Listed entries: Begin
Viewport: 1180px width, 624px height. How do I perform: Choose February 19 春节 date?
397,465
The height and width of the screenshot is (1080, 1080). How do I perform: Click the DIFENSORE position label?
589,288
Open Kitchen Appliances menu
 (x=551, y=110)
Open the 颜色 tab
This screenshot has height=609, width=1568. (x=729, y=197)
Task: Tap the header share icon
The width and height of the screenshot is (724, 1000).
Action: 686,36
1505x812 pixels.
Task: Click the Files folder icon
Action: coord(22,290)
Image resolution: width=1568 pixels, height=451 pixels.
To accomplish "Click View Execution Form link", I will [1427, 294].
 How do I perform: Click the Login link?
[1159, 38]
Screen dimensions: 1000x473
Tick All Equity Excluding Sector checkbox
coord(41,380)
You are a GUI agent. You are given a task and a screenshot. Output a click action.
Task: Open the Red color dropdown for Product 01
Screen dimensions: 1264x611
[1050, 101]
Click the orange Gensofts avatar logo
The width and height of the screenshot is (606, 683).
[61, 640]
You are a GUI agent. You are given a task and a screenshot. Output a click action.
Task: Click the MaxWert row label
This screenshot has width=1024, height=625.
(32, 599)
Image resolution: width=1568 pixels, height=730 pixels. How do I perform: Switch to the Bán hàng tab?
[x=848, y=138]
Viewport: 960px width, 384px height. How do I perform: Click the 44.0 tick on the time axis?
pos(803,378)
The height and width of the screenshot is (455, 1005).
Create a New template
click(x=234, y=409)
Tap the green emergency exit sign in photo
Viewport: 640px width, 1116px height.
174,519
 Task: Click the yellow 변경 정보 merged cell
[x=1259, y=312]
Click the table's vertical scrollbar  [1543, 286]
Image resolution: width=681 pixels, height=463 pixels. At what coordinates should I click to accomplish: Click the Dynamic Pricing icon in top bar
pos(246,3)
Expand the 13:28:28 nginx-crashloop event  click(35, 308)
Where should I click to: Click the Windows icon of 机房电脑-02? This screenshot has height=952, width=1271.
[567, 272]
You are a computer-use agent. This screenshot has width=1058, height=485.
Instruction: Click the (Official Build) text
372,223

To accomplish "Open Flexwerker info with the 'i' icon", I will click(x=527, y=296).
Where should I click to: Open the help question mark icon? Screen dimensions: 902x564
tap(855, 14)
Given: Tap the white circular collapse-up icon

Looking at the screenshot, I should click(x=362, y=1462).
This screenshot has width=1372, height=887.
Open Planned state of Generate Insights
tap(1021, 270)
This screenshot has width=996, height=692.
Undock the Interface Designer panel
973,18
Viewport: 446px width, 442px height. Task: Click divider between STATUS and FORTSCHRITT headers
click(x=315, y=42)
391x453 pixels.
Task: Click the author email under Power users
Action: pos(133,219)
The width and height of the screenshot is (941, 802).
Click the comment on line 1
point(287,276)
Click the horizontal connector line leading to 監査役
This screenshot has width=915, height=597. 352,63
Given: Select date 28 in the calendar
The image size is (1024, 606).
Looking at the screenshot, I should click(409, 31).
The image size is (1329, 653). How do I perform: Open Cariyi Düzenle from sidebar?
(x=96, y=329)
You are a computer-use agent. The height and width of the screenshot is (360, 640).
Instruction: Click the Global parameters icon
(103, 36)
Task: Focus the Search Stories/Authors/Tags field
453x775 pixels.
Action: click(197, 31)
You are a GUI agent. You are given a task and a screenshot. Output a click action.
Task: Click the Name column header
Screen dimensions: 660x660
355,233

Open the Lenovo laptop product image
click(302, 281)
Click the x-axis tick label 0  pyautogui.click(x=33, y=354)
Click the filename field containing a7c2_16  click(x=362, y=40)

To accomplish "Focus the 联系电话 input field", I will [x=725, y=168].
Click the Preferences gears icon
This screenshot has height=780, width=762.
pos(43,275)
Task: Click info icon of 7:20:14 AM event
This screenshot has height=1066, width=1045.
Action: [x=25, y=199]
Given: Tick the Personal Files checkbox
Listed entries: End
Brief
Check the records above line by line and tally those holding the string "info". Answer with the number only.

Result
2